== DESCRIPTION OF THE TASK ==
Please copy out all the items below, changing "dropdown arrow" to "drop-down arrow" everywhere it occurs and keeping everything else the same.
Begin INPUT RECORDS
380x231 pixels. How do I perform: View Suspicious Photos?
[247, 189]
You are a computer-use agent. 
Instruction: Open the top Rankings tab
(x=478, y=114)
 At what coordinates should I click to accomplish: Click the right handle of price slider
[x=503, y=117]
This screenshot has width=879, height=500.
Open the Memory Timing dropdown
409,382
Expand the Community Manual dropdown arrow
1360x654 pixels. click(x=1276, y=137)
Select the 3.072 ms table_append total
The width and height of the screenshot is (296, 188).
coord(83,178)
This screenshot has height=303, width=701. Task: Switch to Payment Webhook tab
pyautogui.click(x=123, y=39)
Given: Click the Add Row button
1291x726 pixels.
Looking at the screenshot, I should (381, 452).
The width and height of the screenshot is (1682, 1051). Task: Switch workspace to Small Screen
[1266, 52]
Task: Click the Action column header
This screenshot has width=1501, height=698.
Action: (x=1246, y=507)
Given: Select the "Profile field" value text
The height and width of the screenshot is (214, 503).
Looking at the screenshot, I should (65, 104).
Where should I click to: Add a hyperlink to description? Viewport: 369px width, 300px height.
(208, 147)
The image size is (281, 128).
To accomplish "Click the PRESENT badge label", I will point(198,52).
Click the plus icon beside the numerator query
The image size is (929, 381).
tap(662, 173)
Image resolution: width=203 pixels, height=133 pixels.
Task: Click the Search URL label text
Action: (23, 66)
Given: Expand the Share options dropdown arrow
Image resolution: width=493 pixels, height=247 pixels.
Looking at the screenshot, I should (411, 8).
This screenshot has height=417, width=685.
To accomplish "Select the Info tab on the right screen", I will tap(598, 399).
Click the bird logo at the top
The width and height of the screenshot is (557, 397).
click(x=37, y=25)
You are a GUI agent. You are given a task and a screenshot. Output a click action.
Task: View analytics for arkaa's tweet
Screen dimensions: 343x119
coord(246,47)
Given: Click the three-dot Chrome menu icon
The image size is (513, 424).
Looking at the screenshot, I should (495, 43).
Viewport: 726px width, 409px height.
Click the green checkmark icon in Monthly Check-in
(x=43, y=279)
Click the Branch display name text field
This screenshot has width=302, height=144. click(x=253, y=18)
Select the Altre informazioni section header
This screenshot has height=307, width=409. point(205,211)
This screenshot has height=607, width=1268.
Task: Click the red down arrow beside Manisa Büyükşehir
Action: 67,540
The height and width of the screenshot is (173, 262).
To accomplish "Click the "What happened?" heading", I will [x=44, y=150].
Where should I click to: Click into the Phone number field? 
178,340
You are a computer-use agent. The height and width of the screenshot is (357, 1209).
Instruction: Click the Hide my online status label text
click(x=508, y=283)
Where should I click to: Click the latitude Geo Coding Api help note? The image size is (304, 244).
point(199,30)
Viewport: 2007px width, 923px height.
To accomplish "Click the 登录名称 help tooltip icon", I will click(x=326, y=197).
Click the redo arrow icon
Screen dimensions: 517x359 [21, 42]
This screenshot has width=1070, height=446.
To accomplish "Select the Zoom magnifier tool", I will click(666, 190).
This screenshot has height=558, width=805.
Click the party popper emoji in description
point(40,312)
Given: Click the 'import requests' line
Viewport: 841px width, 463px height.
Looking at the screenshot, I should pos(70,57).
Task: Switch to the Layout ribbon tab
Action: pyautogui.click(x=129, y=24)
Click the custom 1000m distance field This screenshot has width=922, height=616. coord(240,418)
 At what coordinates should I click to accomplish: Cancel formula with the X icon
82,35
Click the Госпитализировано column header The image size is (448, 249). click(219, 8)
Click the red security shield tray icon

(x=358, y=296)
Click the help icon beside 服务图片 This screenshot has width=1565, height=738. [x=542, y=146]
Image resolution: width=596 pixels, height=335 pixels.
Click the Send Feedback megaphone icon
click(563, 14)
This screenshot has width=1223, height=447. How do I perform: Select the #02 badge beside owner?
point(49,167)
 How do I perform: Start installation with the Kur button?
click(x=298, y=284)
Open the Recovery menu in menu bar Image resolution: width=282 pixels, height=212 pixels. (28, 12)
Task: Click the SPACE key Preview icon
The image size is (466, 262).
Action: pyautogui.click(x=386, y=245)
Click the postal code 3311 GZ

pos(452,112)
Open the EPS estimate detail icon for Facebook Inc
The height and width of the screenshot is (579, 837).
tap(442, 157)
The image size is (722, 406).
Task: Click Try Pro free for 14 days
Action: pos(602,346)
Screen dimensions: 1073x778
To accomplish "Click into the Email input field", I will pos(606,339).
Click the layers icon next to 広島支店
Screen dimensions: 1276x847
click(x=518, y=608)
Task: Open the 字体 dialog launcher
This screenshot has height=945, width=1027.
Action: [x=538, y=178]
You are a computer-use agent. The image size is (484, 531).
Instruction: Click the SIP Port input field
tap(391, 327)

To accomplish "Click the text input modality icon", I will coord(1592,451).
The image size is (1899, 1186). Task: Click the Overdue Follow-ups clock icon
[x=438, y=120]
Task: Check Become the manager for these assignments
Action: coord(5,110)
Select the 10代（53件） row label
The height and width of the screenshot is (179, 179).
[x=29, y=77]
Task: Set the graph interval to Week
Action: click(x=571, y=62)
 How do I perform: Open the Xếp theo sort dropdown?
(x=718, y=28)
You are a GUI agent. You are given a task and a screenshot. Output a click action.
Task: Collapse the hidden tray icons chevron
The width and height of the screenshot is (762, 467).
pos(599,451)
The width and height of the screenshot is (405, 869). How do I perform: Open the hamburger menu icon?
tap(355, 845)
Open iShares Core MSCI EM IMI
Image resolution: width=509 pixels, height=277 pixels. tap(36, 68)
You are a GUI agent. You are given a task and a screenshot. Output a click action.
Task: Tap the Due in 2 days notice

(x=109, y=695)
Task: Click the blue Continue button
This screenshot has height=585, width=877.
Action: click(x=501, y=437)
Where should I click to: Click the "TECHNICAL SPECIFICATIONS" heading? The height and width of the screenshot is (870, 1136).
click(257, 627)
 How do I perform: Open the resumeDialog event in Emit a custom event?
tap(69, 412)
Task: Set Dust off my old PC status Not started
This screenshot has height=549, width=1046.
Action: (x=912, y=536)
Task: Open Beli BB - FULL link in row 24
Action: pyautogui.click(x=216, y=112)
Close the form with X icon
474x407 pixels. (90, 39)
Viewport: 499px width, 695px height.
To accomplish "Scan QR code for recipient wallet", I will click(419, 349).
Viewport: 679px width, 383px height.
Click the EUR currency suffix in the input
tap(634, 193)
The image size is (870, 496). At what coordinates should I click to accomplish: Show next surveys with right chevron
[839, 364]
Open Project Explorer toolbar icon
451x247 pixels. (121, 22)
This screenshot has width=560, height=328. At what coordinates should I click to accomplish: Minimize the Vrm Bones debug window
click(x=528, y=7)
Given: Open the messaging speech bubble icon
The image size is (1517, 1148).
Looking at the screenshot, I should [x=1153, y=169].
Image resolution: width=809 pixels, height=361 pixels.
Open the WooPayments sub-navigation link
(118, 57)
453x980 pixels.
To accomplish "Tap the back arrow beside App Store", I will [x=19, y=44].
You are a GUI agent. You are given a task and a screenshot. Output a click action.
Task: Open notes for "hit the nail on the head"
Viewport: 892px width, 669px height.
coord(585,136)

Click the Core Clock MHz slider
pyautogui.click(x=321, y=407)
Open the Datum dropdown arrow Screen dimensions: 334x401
End INPUT RECORDS
== TASK RESULT ==
380x231 pixels. How do I perform: View Suspicious Photos?
[247, 189]
You are a computer-use agent. 
Instruction: Open the top Rankings tab
(x=478, y=114)
 At what coordinates should I click to accomplish: Click the right handle of price slider
[x=503, y=117]
This screenshot has width=879, height=500.
Open the Memory Timing dropdown
409,382
Expand the Community Manual drop-down arrow
1360x654 pixels. click(x=1276, y=137)
Select the 3.072 ms table_append total
The width and height of the screenshot is (296, 188).
coord(83,178)
This screenshot has height=303, width=701. Task: Switch to Payment Webhook tab
pyautogui.click(x=123, y=39)
Given: Click the Add Row button
1291x726 pixels.
Looking at the screenshot, I should (381, 452).
The width and height of the screenshot is (1682, 1051). Task: Switch workspace to Small Screen
[1266, 52]
Task: Click the Action column header
This screenshot has width=1501, height=698.
Action: (x=1246, y=507)
Given: Select the "Profile field" value text
The height and width of the screenshot is (214, 503).
Looking at the screenshot, I should (65, 104).
Where should I click to: Add a hyperlink to description? Viewport: 369px width, 300px height.
(208, 147)
The image size is (281, 128).
To accomplish "Click the PRESENT badge label", I will point(198,52).
Click the plus icon beside the numerator query
The image size is (929, 381).
tap(662, 173)
Image resolution: width=203 pixels, height=133 pixels.
Task: Click the Search URL label text
Action: (23, 66)
Given: Expand the Share options drop-down arrow
Image resolution: width=493 pixels, height=247 pixels.
Looking at the screenshot, I should (411, 8).
This screenshot has height=417, width=685.
To accomplish "Select the Info tab on the right screen", I will tap(598, 399).
Click the bird logo at the top
The width and height of the screenshot is (557, 397).
click(x=37, y=25)
You are a GUI agent. You are given a task and a screenshot. Output a click action.
Task: View analytics for arkaa's tweet
Screen dimensions: 343x119
coord(246,47)
Given: Click the three-dot Chrome menu icon
The image size is (513, 424).
Looking at the screenshot, I should (495, 43).
Viewport: 726px width, 409px height.
Click the green checkmark icon in Monthly Check-in
(x=43, y=279)
Click the Branch display name text field
This screenshot has width=302, height=144. click(x=253, y=18)
Select the Altre informazioni section header
This screenshot has height=307, width=409. point(205,211)
This screenshot has height=607, width=1268.
Task: Click the red down arrow beside Manisa Büyükşehir
Action: 67,540
The height and width of the screenshot is (173, 262).
To accomplish "Click the "What happened?" heading", I will [x=44, y=150].
Where should I click to: Click into the Phone number field? 
178,340
You are a computer-use agent. The height and width of the screenshot is (357, 1209).
Instruction: Click the Hide my online status label text
click(x=508, y=283)
Where should I click to: Click the latitude Geo Coding Api help note? The image size is (304, 244).
point(199,30)
Viewport: 2007px width, 923px height.
To accomplish "Click the 登录名称 help tooltip icon", I will click(x=326, y=197).
Click the redo arrow icon
Screen dimensions: 517x359 [21, 42]
This screenshot has width=1070, height=446.
To accomplish "Select the Zoom magnifier tool", I will click(666, 190).
This screenshot has height=558, width=805.
Click the party popper emoji in description
point(40,312)
Given: Click the 'import requests' line
Viewport: 841px width, 463px height.
Looking at the screenshot, I should pos(70,57).
Task: Switch to the Layout ribbon tab
Action: pyautogui.click(x=129, y=24)
Click the custom 1000m distance field This screenshot has width=922, height=616. coord(240,418)
 At what coordinates should I click to accomplish: Cancel formula with the X icon
82,35
Click the Госпитализировано column header The image size is (448, 249). click(219, 8)
Click the red security shield tray icon

(x=358, y=296)
Click the help icon beside 服务图片 This screenshot has width=1565, height=738. [x=542, y=146]
Image resolution: width=596 pixels, height=335 pixels.
Click the Send Feedback megaphone icon
click(563, 14)
This screenshot has width=1223, height=447. How do I perform: Select the #02 badge beside owner?
point(49,167)
 How do I perform: Start installation with the Kur button?
click(x=298, y=284)
Open the Recovery menu in menu bar Image resolution: width=282 pixels, height=212 pixels. (28, 12)
Task: Click the SPACE key Preview icon
The image size is (466, 262).
Action: pyautogui.click(x=386, y=245)
Click the postal code 3311 GZ

pos(452,112)
Open the EPS estimate detail icon for Facebook Inc
The height and width of the screenshot is (579, 837).
tap(442, 157)
The image size is (722, 406).
Task: Click Try Pro free for 14 days
Action: pos(602,346)
Screen dimensions: 1073x778
To accomplish "Click into the Email input field", I will pos(606,339).
Click the layers icon next to 広島支店
Screen dimensions: 1276x847
click(x=518, y=608)
Task: Open the 字体 dialog launcher
This screenshot has height=945, width=1027.
Action: [x=538, y=178]
You are a computer-use agent. The image size is (484, 531).
Instruction: Click the SIP Port input field
tap(391, 327)

To accomplish "Click the text input modality icon", I will coord(1592,451).
The image size is (1899, 1186). Task: Click the Overdue Follow-ups clock icon
[x=438, y=120]
Task: Check Become the manager for these assignments
Action: coord(5,110)
Select the 10代（53件） row label
The height and width of the screenshot is (179, 179).
[x=29, y=77]
Task: Set the graph interval to Week
Action: click(x=571, y=62)
 How do I perform: Open the Xếp theo sort dropdown?
(x=718, y=28)
You are a GUI agent. You are given a task and a screenshot. Output a click action.
Task: Collapse the hidden tray icons chevron
The width and height of the screenshot is (762, 467).
pos(599,451)
The width and height of the screenshot is (405, 869). How do I perform: Open the hamburger menu icon?
tap(355, 845)
Open iShares Core MSCI EM IMI
Image resolution: width=509 pixels, height=277 pixels. tap(36, 68)
You are a GUI agent. You are given a task and a screenshot. Output a click action.
Task: Tap the Due in 2 days notice

(x=109, y=695)
Task: Click the blue Continue button
This screenshot has height=585, width=877.
Action: click(x=501, y=437)
Where should I click to: Click the "TECHNICAL SPECIFICATIONS" heading? The height and width of the screenshot is (870, 1136).
click(257, 627)
 How do I perform: Open the resumeDialog event in Emit a custom event?
tap(69, 412)
Task: Set Dust off my old PC status Not started
This screenshot has height=549, width=1046.
Action: (x=912, y=536)
Task: Open Beli BB - FULL link in row 24
Action: pyautogui.click(x=216, y=112)
Close the form with X icon
474x407 pixels. (90, 39)
Viewport: 499px width, 695px height.
To accomplish "Scan QR code for recipient wallet", I will click(419, 349).
Viewport: 679px width, 383px height.
Click the EUR currency suffix in the input
tap(634, 193)
The image size is (870, 496). At what coordinates should I click to accomplish: Show next surveys with right chevron
[839, 364]
Open Project Explorer toolbar icon
451x247 pixels. (121, 22)
This screenshot has width=560, height=328. At what coordinates should I click to accomplish: Minimize the Vrm Bones debug window
click(x=528, y=7)
Given: Open the messaging speech bubble icon
The image size is (1517, 1148).
Looking at the screenshot, I should [x=1153, y=169].
Image resolution: width=809 pixels, height=361 pixels.
Open the WooPayments sub-navigation link
(118, 57)
453x980 pixels.
To accomplish "Tap the back arrow beside App Store", I will [x=19, y=44].
You are a GUI agent. You are given a task and a screenshot. Output a click action.
Task: Open notes for "hit the nail on the head"
Viewport: 892px width, 669px height.
coord(585,136)

Click the Core Clock MHz slider
pyautogui.click(x=321, y=407)
Open the Datum drop-down arrow Screen dimensions: 334x401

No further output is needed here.